Astronomy and Astrophysics 456, 651−658, 2006

Eclipsing binaries observed with the WIRE satellite,
I. Discovery and photometric analysis of the new bright A0IV eclipsing binary Ψ Centauri

H. Bruntt
Niels Bohr Inst., Univ. of Copenhagen, Denmark, and
School of Physics, Univ. of Sydney, Australia

J. Southworth
Dep. of Physics, Univ. of Warwick, Coventry, UK

G. Torres and A.J. Penny
Harvard Smithsonian Center for Astrophysics, Cambridge, MA, USA

J.V. Clausen
Niels Bohr Inst., Univ. of Copenhagen, Denmark

D.L. Buzasi
US Air Force Academy, Dep. of Physics, CO, USA


Determinations of stellar mass and radius with realistic uncertainties at the level of 1% provide important constraints on models of stellar structure and evolution.
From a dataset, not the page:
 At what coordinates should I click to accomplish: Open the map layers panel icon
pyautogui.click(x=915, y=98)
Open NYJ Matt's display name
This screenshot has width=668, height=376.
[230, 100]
We present a high-precision light curve of the A0IV star Ψ Centauri, from the star tracker on board the WIRE satellite and the Solar Mass Ejection Imager camera on the Coriolis spacecraft. The data show that Ψ Cen is an eccentric eclipsing binary system with a relatively long orbital period. The WIRE light curve extends over 28.7 nights and contains 41334 observations with 2 mmag point-to-point scatter. The eclipse depths are 0.28 and 0.16 mag, and show that the two eclipsing components of Ψ Cen have very different radii. As a consequence, the secondary eclipse is total. We find the eccentricity to be e=0.55 with an orbital period of 38.8 days from combining the WIRE light curve with data taken over two years from the Solar Mass Ejection Imager camera. We have fitted the light curve with EBOP and have assessed the uncertainties of the resulting parameters using Monte Carlo simulations. The fractional radii of the stars and the inclination of the orbit have random errors of only 0.1% and 0.01 degrees, respectively, but the systematic uncertainty in these quantities may be somewhat larger. We have used photometric calibrations to estimate the effective temperatures of the components of Ψ Cen to be 10450±300 and 8800±300 K, indicating masses of about 3.1 and 2.0 Msun. There is evidence in the WIRE light curve for g-mode pulsations in the primary star.